What I failed to realize, though, was that the big picture meant more than just managing a network of biochemical reactions. The medical practice is unique in that it is both a science and a service. It should seem obvious that preserving health can be both subject to and a determinant of an individual’s political, social, and economic agency. Access to medical care has been declared a fundamentally human right whose realization is inseparable from a person’s capacity to thrive. Yet, it took working with the most vulnerable populations for me to finally connect health to its social justice imperative.

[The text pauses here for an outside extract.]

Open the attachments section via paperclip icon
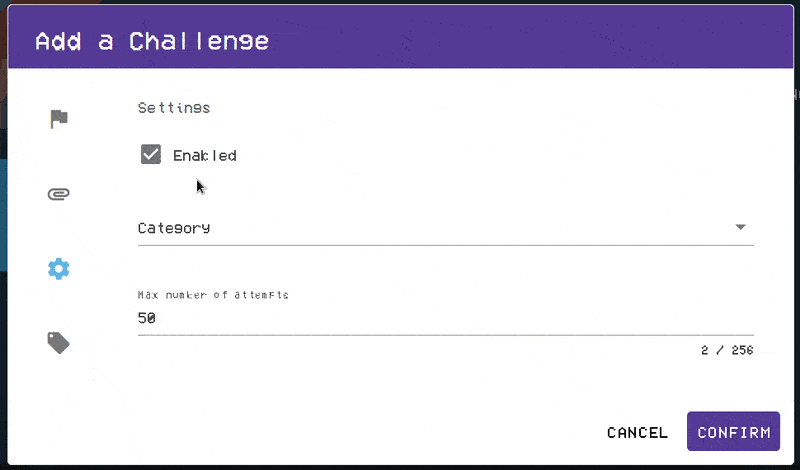800x470 pixels. [59, 194]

“!José está sufriendo una parada cardíaca!” were the first words I had to translate as a Spanish-English medical interpreter. “He’s having a heart attack!,” I quickly relayed to the doctor, a retired family physician volunteering with the Open Door Clinic. The patient was one of the 1,5000 Mexican migrant workers in Vermont. Without legal documentation, they endure highly restricted living conditions and are oftentimes deprived of their most basic needs. José had effectively waived his right to health in the name of productivity. His estatus illegal had rendered him nothing more than a commodity. And as a commodity, he was disposable. So, when his condition had prevented him from working for three weeks, regardless of the clinic’s treatment, the farm owner had no recourse but to dismiss him. As I learned that subsequent summer in Rwanda, José’s story was a microcosm of the gross inequities in health care delivery around the world.
For someone whose initial motives for a medical career centered on self-interest, seeing health disparity firsthand went beyond a reality check. It was humbling to know that I had benefitted from a global system that has caused the suffering of billions. It was, in other words, that sense of calling. I realized that I had an obligation to serve those most in need, to guarantee health as a human right where it did not exist. Doctors, unlike laws, are not answerable to rules or politics; instead, they are answerable to whether a given intervention is in the best interest of the patient. The German biomedical scientist Rudolph Virchow once described physicians as the “natural attorneys of the poor.” From the farms of Middlebury to the hills of Rwanda, one’s physical well-being necessarily governs social and economic rights. Thus, doctors can leverage medicine to promote a more socially-driven agenda. I want to be such a voice because I believe empowering communities through health can begin to right the deep inequalities between rich and poor. I want to be such a voice because I believe that where there is health, there is opportunity. Being idealistic and utopian is one thing, but I am reassured by that simple fascination of mine – Everything starts with an atom.